AIM OF THE EXERCISE: Rewrite all the items below, changing "sidebar" to "side panel" wherever it occurs and keeping every other word the same.

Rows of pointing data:
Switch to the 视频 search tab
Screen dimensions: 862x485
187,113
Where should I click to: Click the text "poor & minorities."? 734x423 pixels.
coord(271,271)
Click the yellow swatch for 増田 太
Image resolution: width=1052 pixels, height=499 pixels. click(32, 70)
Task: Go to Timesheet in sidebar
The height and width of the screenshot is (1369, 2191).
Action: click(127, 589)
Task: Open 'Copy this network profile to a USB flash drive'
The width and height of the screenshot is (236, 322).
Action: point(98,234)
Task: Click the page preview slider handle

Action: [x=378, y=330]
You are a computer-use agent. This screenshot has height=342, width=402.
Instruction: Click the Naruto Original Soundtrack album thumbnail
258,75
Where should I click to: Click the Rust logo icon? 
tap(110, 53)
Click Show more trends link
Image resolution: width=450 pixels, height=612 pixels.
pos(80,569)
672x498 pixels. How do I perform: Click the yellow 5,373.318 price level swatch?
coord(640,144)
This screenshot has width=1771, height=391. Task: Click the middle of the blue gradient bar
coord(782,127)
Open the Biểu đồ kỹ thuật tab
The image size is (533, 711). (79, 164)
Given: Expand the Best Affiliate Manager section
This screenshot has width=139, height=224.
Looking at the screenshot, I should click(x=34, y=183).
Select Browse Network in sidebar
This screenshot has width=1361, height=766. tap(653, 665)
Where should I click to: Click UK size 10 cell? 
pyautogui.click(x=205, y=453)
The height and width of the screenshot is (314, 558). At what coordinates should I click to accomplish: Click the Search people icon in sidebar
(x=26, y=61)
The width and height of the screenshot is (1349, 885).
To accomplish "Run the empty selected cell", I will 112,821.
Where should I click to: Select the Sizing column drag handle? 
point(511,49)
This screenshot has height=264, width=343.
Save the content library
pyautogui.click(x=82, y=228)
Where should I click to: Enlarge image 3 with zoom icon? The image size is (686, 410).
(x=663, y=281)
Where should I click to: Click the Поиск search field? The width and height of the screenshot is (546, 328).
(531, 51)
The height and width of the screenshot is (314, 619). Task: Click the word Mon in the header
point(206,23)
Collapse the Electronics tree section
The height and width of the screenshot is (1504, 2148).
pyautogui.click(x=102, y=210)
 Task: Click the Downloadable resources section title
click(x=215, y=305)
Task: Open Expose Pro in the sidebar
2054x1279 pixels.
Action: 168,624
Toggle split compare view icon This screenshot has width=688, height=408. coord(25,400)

REPLY:
Switch to the 视频 search tab
Screen dimensions: 862x485
187,113
Where should I click to: Click the text "poor & minorities."? 734x423 pixels.
coord(271,271)
Click the yellow swatch for 増田 太
Image resolution: width=1052 pixels, height=499 pixels. click(32, 70)
Task: Go to Timesheet in side panel
The height and width of the screenshot is (1369, 2191).
Action: click(127, 589)
Task: Open 'Copy this network profile to a USB flash drive'
The width and height of the screenshot is (236, 322).
Action: point(98,234)
Task: Click the page preview slider handle

Action: [x=378, y=330]
You are a computer-use agent. This screenshot has height=342, width=402.
Instruction: Click the Naruto Original Soundtrack album thumbnail
258,75
Where should I click to: Click the Rust logo icon? 
tap(110, 53)
Click Show more trends link
Image resolution: width=450 pixels, height=612 pixels.
pos(80,569)
672x498 pixels. How do I perform: Click the yellow 5,373.318 price level swatch?
coord(640,144)
This screenshot has width=1771, height=391. Task: Click the middle of the blue gradient bar
coord(782,127)
Open the Biểu đồ kỹ thuật tab
The image size is (533, 711). (79, 164)
Given: Expand the Best Affiliate Manager section
This screenshot has width=139, height=224.
Looking at the screenshot, I should click(x=34, y=183).
Select Browse Network in side panel
This screenshot has width=1361, height=766. tap(653, 665)
Where should I click to: Click UK size 10 cell? 
pyautogui.click(x=205, y=453)
The height and width of the screenshot is (314, 558). At what coordinates should I click to accomplish: Click the Search people icon in side panel
(x=26, y=61)
The width and height of the screenshot is (1349, 885).
To accomplish "Run the empty selected cell", I will 112,821.
Where should I click to: Select the Sizing column drag handle? 
point(511,49)
This screenshot has height=264, width=343.
Save the content library
pyautogui.click(x=82, y=228)
Where should I click to: Enlarge image 3 with zoom icon? The image size is (686, 410).
(x=663, y=281)
Where should I click to: Click the Поиск search field? The width and height of the screenshot is (546, 328).
(531, 51)
The height and width of the screenshot is (314, 619). Task: Click the word Mon in the header
point(206,23)
Collapse the Electronics tree section
The height and width of the screenshot is (1504, 2148).
pyautogui.click(x=102, y=210)
 Task: Click the Downloadable resources section title
click(x=215, y=305)
Task: Open Expose Pro in the side panel
2054x1279 pixels.
Action: 168,624
Toggle split compare view icon This screenshot has width=688, height=408. coord(25,400)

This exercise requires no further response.